::: Texte à lire :::
Cette intention de revoir à la baisse les pensions des magistrats “s’ajoute aux conditions de travail indignes […] dénoncées de longue date: locaux vétustes, surcharge de travail, sous-effectifs en personnel, heures supplémentaires non rémunérées, etc.”, ont-ils affirmé. “Jusqu’à présent, le système de pensions représentait un salaire différé, unique levier permettant de compenser ces contraintes et de rendre la fonction un tant soit peu attractive”.

Les mesures annoncées par le tribunal de première instance et le tribunal de police de Bruxelles seront effectives dès mardi et ce pour une durée d’un mois renouvelable, “sauf si des avancées significatives dans le refinancement de la Justice sont visibles”, ont expliqué ces deux instances.
::: Données fournies :::
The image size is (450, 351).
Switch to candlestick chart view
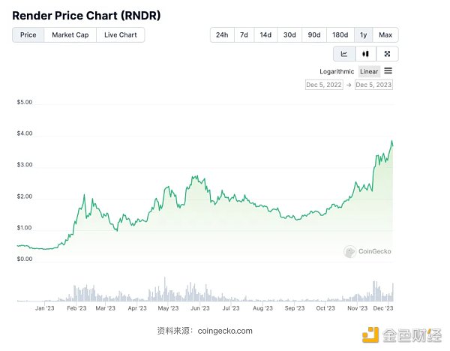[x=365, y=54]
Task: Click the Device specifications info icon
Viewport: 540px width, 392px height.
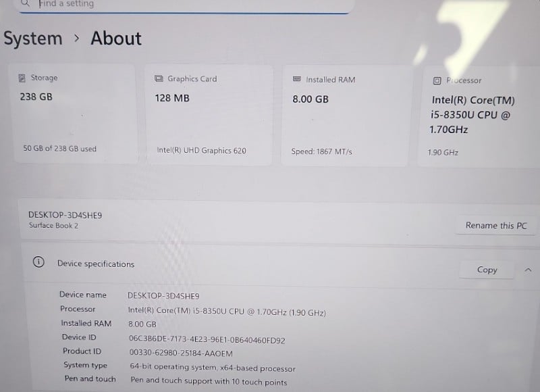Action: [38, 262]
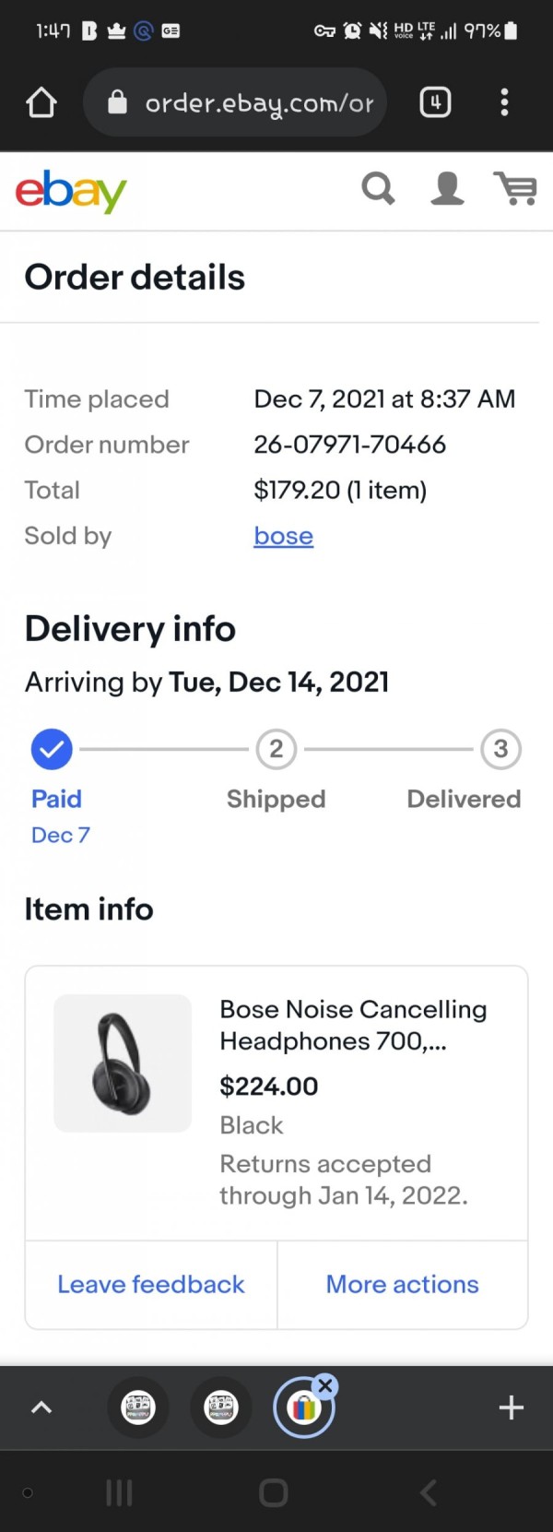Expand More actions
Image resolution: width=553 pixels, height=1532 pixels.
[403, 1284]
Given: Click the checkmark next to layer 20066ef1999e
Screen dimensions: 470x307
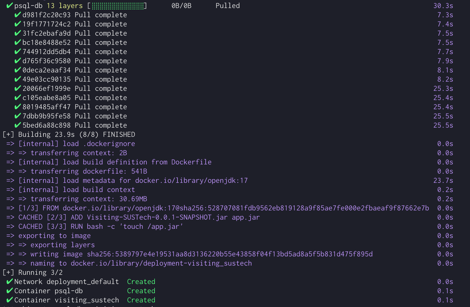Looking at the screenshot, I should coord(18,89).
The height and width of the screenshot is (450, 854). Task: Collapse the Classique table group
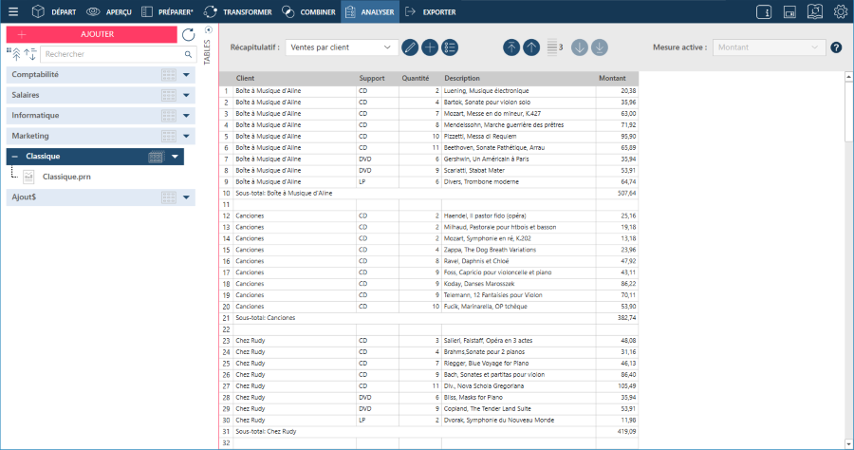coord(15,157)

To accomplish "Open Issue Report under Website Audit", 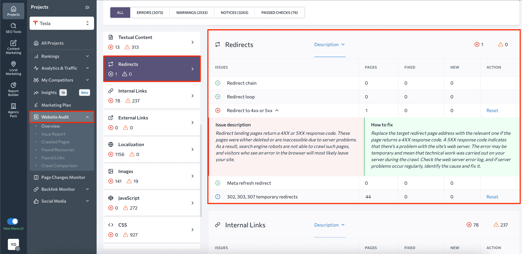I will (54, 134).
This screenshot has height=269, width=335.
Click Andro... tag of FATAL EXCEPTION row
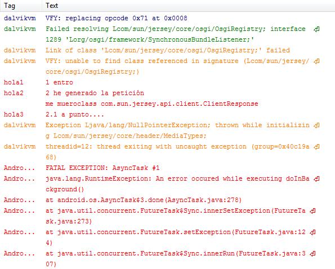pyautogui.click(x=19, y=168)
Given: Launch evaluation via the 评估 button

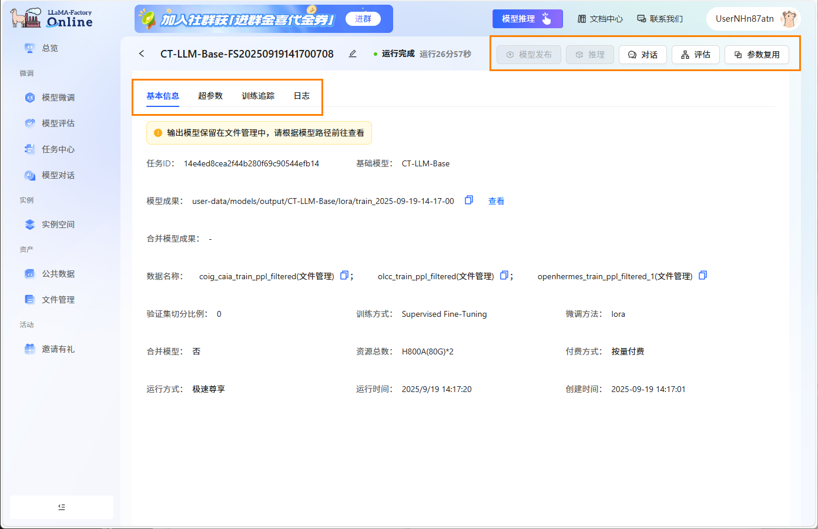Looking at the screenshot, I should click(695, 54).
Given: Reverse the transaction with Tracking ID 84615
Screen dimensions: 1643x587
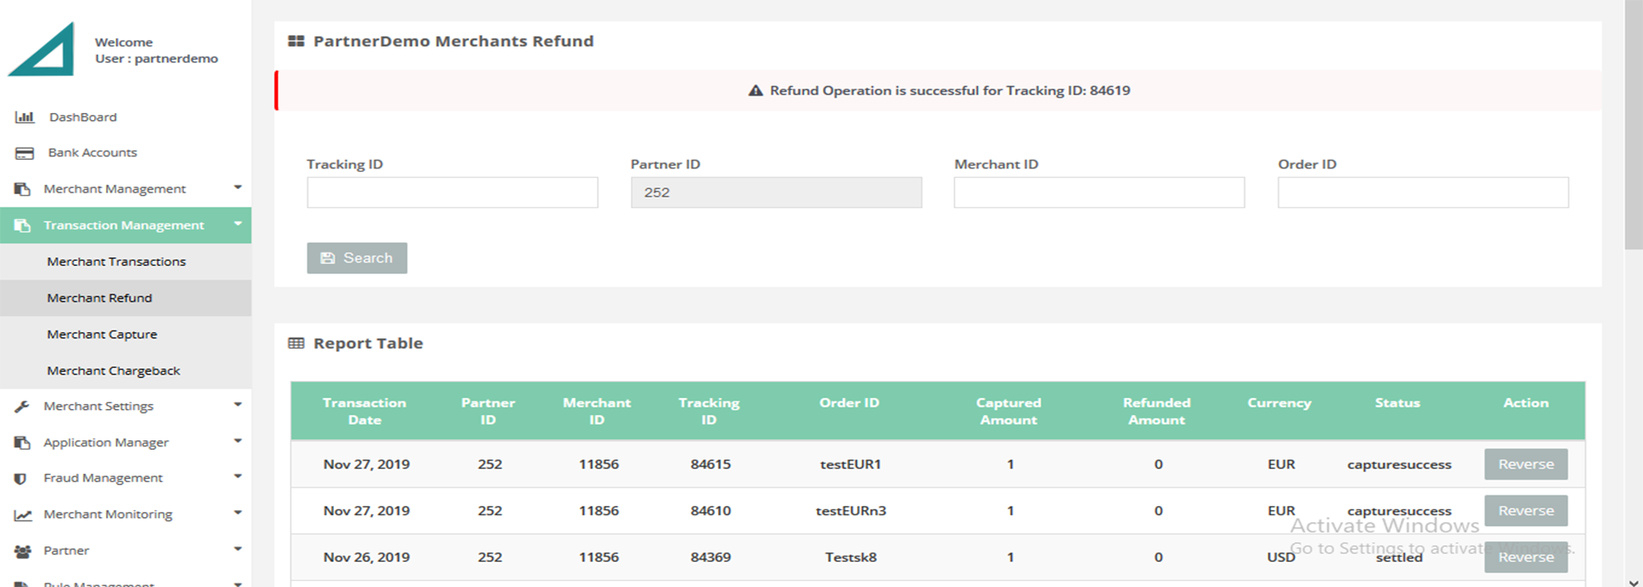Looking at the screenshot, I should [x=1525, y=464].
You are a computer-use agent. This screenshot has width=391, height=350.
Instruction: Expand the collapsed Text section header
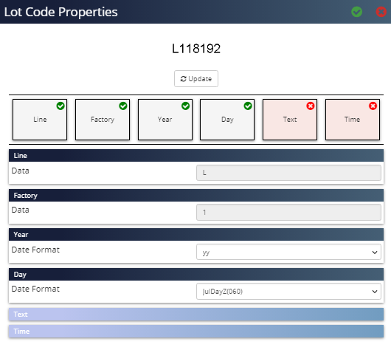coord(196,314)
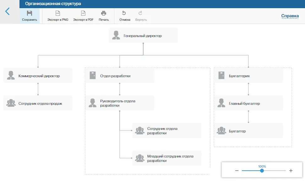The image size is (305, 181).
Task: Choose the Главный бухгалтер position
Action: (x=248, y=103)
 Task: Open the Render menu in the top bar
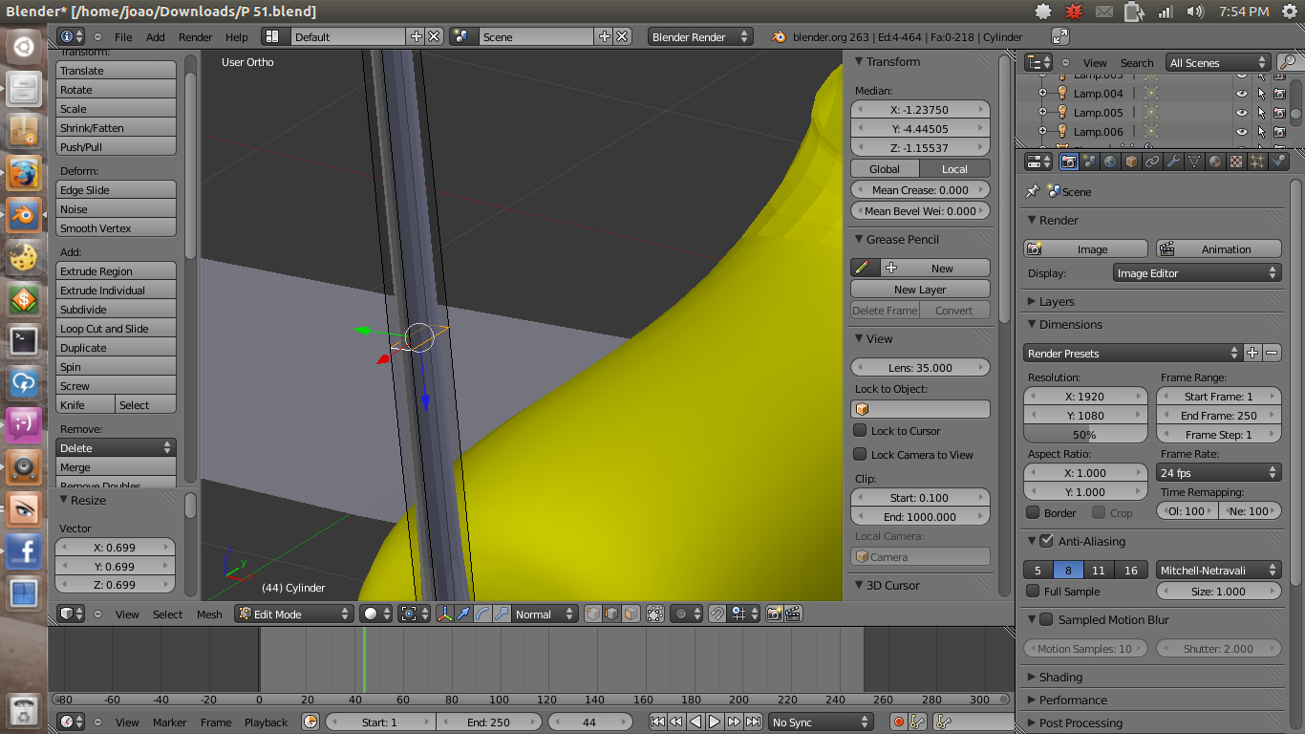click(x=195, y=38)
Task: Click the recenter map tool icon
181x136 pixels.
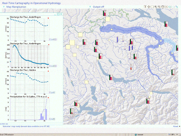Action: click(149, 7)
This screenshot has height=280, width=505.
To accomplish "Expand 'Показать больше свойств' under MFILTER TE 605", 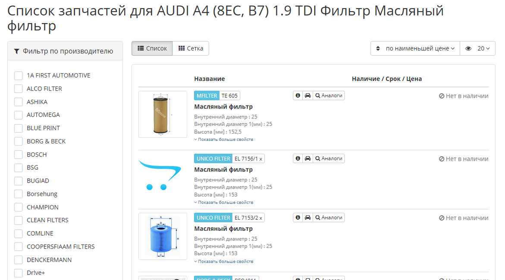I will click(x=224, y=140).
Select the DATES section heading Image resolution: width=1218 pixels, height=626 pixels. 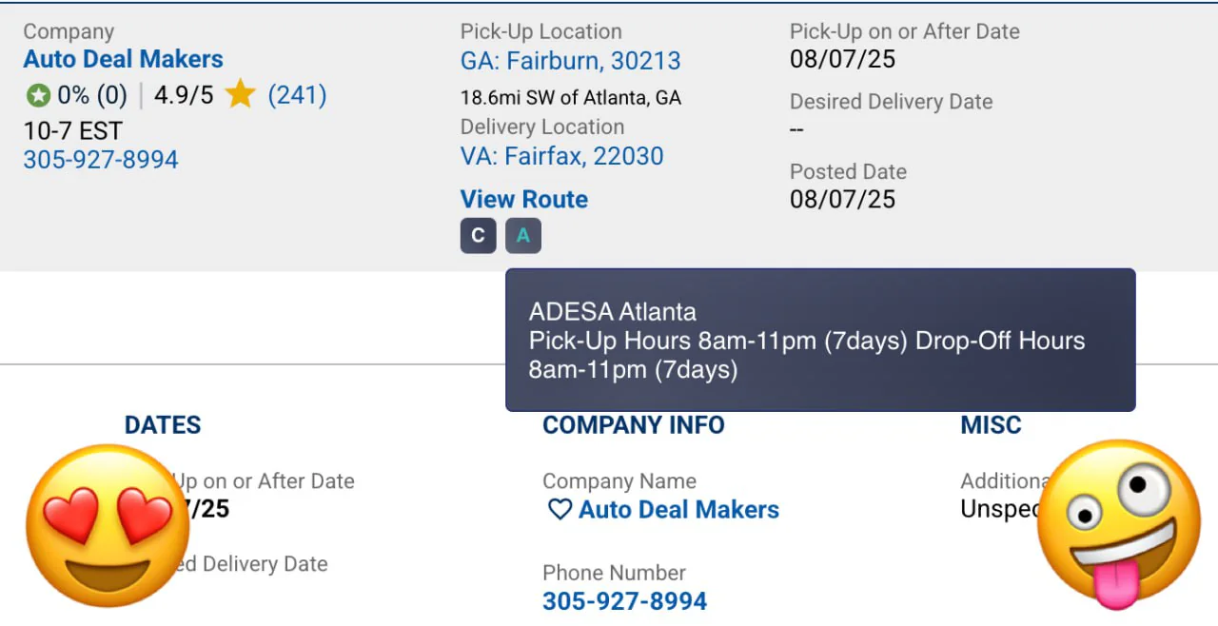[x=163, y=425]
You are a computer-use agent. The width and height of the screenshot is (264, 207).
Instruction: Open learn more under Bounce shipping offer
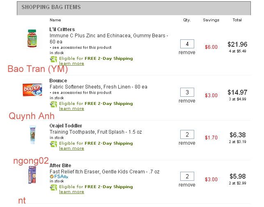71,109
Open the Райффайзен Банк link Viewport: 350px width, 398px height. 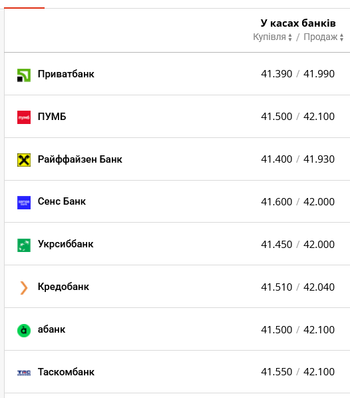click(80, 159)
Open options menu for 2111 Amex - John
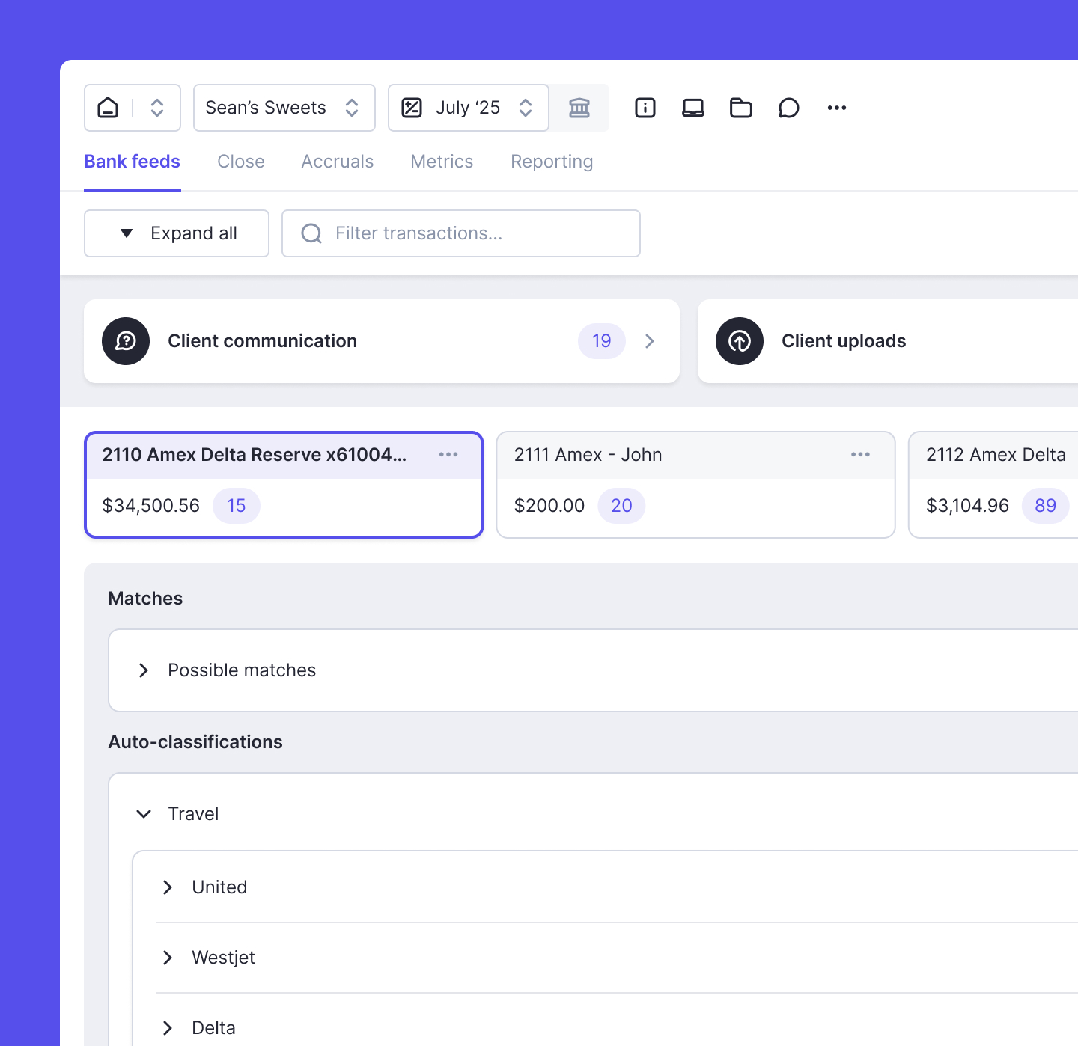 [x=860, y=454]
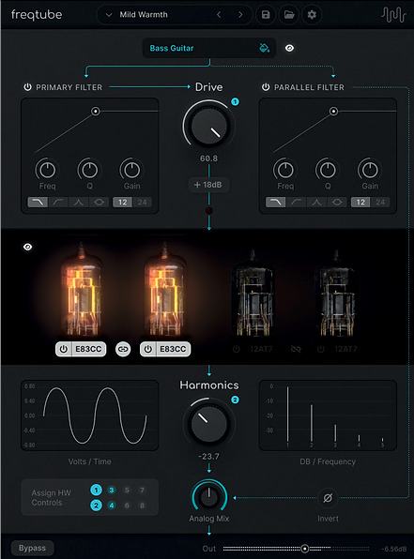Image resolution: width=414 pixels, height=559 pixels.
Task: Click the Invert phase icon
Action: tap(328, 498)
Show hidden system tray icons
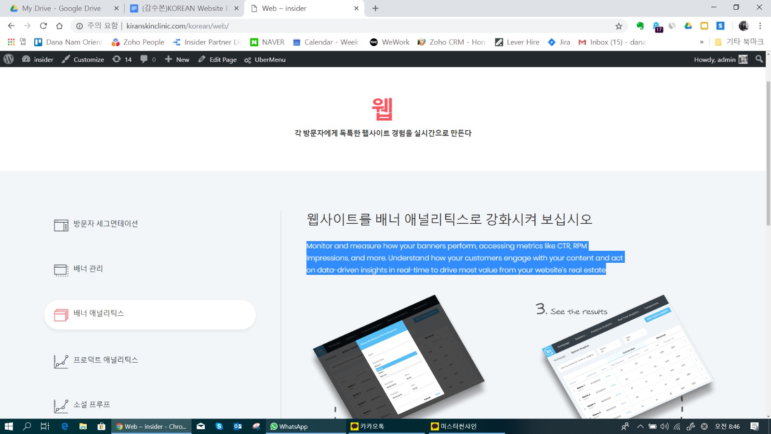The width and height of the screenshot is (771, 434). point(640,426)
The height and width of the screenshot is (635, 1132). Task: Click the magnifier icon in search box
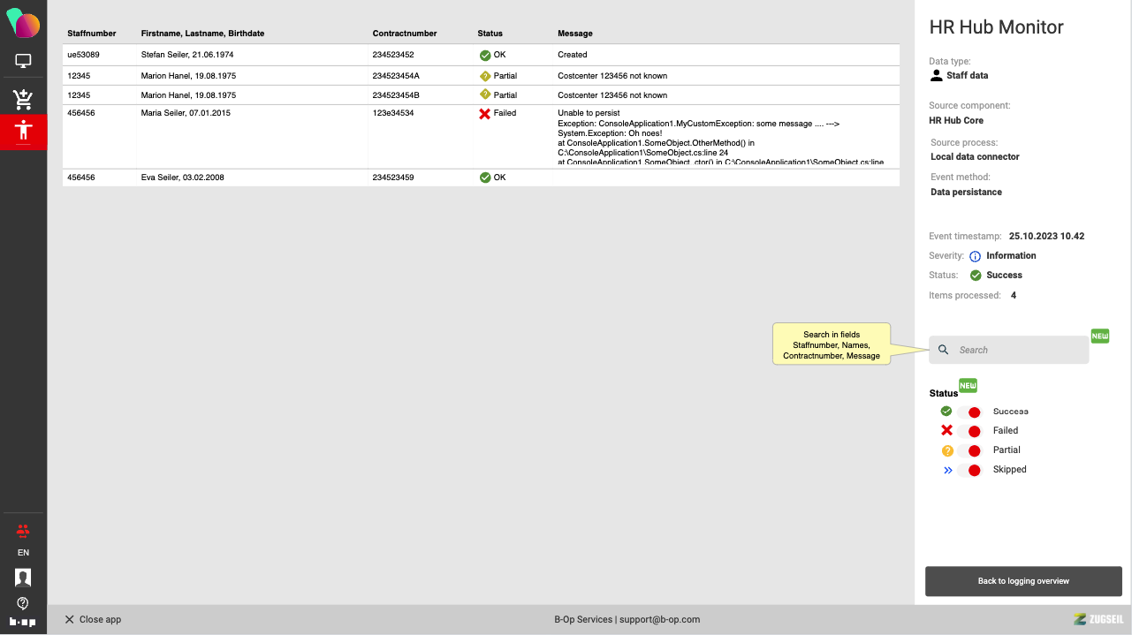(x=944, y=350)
:::
Objectif de l'exercice
Recopiez mot pour mot le passage du texte sur les pensions des magistrats qui commence par les mots contenant « Les mesures annoncées » et s'achève sur « ces deux instances. ».

Corrigé
Les mesures annoncées par le tribunal de première instance et le tribunal de police de Bruxelles seront effectives dès mardi et ce pour une durée d’un mois renouvelable, “sauf si des avancées significatives dans le refinancement de la Justice sont visibles”, ont expliqué ces deux instances.